Work to be completed
Output as a numbered list the records from the line containing "The width and height of the screenshot is (554, 366)." up to and including the line containing "will [x=50, y=107].", leaving out blank lines.
▶
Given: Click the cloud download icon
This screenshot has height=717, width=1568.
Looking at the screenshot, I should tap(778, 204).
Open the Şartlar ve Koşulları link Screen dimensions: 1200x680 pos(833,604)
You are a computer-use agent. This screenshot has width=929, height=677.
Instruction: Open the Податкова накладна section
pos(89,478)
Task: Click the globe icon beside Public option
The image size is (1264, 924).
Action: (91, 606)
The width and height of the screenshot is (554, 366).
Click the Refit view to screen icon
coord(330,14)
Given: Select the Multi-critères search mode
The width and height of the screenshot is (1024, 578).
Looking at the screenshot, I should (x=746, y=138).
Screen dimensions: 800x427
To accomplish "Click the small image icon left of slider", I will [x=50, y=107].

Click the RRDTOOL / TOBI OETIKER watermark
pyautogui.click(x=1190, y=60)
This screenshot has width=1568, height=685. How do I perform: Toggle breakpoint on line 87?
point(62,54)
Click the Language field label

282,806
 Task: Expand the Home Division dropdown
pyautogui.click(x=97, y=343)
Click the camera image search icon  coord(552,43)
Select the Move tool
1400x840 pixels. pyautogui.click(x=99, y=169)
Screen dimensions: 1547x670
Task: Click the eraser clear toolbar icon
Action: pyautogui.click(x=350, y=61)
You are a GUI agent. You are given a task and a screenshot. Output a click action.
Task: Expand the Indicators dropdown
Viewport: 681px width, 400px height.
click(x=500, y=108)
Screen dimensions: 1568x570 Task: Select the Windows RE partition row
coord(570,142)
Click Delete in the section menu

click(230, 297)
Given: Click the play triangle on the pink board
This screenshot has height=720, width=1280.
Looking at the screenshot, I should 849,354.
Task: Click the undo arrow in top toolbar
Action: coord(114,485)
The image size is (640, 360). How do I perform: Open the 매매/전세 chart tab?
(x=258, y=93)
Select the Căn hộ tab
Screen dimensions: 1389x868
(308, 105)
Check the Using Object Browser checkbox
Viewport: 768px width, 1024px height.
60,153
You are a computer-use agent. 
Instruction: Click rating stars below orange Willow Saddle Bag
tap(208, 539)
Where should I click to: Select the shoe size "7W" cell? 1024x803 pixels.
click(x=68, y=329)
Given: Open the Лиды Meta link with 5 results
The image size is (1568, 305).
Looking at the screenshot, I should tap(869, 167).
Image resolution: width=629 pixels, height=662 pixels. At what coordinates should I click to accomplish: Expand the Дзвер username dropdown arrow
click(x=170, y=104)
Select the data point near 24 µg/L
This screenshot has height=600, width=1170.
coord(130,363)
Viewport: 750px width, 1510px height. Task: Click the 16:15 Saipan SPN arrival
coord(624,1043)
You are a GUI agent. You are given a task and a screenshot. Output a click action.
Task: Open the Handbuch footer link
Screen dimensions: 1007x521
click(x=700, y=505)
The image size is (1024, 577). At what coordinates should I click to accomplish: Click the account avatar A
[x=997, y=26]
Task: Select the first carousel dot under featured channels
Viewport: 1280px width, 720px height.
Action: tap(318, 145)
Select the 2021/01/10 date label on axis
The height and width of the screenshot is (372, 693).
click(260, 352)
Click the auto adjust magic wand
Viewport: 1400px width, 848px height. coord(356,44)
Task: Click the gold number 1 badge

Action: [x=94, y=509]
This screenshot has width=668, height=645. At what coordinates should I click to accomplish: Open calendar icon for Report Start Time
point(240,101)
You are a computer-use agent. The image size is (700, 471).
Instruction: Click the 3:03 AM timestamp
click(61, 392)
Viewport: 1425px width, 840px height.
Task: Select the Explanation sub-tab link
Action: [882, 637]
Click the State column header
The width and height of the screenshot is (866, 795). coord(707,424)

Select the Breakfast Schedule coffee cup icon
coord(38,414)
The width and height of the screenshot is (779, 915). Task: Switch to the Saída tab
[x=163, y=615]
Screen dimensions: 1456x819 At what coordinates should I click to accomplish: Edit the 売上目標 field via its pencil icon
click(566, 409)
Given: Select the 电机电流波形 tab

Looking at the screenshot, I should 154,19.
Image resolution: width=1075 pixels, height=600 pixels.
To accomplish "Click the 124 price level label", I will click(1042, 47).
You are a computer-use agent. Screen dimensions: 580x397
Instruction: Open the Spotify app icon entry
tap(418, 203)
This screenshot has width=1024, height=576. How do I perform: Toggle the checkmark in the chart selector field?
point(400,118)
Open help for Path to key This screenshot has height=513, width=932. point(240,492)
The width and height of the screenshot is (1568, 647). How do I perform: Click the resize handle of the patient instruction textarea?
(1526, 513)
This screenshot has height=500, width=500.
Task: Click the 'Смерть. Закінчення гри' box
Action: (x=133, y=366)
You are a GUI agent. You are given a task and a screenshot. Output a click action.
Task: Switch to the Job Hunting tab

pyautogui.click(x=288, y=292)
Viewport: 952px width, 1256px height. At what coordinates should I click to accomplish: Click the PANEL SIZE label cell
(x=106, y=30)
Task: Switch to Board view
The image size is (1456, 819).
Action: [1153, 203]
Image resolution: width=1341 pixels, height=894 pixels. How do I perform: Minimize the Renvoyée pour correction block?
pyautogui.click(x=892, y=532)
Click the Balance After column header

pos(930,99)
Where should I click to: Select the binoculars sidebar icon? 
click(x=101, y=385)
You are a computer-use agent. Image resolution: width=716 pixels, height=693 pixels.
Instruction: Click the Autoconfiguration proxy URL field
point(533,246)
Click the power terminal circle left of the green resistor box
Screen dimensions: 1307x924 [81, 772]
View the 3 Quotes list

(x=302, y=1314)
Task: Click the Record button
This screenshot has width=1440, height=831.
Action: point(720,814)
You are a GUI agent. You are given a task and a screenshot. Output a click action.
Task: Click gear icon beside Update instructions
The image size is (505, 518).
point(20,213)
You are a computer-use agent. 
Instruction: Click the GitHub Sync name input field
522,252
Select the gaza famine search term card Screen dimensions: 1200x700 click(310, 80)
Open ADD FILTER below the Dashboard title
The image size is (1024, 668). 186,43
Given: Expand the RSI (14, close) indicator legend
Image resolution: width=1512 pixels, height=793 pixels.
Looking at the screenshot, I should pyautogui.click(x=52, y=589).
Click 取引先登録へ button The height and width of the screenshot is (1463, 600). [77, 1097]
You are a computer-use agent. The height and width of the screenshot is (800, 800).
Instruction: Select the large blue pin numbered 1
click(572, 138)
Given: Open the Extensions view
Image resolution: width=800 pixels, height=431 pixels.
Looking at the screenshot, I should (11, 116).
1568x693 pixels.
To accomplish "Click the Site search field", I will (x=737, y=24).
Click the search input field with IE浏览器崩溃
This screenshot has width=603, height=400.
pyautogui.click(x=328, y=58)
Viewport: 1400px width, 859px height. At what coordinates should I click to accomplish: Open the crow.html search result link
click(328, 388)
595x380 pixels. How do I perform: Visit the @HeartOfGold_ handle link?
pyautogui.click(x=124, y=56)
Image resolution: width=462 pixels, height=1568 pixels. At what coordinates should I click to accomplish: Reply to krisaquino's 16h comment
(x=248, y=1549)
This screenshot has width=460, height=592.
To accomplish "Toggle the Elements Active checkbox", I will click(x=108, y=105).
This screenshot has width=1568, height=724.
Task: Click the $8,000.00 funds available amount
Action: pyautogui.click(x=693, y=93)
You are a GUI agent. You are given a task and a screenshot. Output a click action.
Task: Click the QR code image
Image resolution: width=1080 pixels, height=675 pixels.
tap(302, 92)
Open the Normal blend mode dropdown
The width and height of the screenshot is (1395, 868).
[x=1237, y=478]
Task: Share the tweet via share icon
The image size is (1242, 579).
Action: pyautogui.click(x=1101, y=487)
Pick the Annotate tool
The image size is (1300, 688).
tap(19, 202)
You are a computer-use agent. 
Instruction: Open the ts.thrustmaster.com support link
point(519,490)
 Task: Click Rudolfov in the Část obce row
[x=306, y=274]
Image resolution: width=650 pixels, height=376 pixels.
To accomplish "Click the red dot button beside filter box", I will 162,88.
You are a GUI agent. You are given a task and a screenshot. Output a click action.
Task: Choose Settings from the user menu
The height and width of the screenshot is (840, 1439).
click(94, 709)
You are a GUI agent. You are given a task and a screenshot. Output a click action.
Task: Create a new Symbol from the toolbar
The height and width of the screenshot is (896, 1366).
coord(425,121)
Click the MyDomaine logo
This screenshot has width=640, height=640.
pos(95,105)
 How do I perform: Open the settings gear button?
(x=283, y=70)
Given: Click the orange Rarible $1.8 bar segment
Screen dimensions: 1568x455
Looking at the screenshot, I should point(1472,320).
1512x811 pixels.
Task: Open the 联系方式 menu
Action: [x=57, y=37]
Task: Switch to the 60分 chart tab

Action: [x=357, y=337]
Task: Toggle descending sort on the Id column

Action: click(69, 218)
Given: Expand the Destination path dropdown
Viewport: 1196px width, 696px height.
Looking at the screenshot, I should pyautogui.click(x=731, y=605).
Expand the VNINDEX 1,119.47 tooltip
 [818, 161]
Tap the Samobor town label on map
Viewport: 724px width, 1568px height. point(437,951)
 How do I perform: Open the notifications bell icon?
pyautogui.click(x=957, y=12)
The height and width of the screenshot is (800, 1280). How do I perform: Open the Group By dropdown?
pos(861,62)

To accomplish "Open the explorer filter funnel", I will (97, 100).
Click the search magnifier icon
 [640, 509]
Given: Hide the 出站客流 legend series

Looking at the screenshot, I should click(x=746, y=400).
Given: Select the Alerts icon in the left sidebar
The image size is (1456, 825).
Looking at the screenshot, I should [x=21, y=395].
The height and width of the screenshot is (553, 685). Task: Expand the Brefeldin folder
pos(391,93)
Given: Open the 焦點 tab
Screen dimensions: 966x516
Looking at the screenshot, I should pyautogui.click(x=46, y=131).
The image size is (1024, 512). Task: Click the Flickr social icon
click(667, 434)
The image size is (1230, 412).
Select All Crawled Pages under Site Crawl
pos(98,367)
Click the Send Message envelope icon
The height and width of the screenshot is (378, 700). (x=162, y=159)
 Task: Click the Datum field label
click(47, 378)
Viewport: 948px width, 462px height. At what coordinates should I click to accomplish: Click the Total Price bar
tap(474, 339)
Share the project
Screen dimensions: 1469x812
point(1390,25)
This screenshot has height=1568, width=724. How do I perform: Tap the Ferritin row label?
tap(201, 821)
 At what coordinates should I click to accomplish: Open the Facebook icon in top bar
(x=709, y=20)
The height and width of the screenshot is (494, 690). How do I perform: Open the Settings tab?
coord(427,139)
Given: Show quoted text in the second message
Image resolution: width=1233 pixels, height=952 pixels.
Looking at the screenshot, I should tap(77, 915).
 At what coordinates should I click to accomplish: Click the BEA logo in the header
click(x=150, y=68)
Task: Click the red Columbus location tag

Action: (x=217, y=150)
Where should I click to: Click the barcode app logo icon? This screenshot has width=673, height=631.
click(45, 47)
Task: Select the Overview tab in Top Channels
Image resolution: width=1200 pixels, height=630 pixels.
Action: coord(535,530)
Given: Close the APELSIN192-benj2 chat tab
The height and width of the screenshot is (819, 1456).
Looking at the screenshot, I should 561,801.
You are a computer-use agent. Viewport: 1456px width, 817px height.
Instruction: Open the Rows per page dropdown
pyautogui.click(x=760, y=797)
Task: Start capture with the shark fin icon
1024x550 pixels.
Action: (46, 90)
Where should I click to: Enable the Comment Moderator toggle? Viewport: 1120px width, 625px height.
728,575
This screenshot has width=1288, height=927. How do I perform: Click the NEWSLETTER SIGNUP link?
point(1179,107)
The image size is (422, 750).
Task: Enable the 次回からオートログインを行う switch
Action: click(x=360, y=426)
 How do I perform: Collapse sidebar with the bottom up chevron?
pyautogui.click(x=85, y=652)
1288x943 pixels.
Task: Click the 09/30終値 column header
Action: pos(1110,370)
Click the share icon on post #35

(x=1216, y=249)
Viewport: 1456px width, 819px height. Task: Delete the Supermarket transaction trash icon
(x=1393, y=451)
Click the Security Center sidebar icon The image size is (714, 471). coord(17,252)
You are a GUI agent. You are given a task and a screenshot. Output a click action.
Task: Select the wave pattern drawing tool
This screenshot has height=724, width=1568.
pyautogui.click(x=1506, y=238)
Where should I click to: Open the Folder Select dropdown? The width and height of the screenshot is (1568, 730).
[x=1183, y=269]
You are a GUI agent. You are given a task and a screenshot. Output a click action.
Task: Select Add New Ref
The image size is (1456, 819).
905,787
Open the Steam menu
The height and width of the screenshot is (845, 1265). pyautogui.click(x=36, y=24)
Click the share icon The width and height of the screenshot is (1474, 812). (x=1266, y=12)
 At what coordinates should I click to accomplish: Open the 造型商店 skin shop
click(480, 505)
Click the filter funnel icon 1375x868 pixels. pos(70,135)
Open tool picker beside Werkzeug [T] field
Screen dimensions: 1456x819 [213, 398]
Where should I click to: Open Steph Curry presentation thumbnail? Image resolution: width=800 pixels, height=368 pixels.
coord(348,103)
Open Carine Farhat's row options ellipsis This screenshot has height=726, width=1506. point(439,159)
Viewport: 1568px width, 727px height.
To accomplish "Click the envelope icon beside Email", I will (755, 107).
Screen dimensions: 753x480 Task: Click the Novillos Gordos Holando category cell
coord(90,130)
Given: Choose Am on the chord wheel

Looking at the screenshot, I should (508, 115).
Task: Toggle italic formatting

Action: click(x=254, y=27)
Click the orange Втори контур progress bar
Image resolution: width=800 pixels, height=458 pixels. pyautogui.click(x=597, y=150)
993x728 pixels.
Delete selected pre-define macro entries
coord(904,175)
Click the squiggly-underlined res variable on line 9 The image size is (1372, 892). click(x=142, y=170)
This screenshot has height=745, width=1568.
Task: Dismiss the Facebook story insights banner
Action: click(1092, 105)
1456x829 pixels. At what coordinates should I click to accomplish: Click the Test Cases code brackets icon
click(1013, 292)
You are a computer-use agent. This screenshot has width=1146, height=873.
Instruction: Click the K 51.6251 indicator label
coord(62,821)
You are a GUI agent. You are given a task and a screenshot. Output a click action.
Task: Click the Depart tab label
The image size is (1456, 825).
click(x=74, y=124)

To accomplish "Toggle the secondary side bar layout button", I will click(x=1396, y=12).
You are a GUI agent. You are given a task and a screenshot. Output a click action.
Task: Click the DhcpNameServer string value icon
◀
The result
1. The width and height of the screenshot is (554, 366).
2. Click the Refit view to screen icon
3. coord(330,14)
4. Given: Select the Multi-critères search mode
5. The width and height of the screenshot is (1024, 578).
6. Looking at the screenshot, I should (x=746, y=138).
7. Screen dimensions: 800x427
8. To accomplish "Click the small image icon left of slider", I will [x=50, y=107].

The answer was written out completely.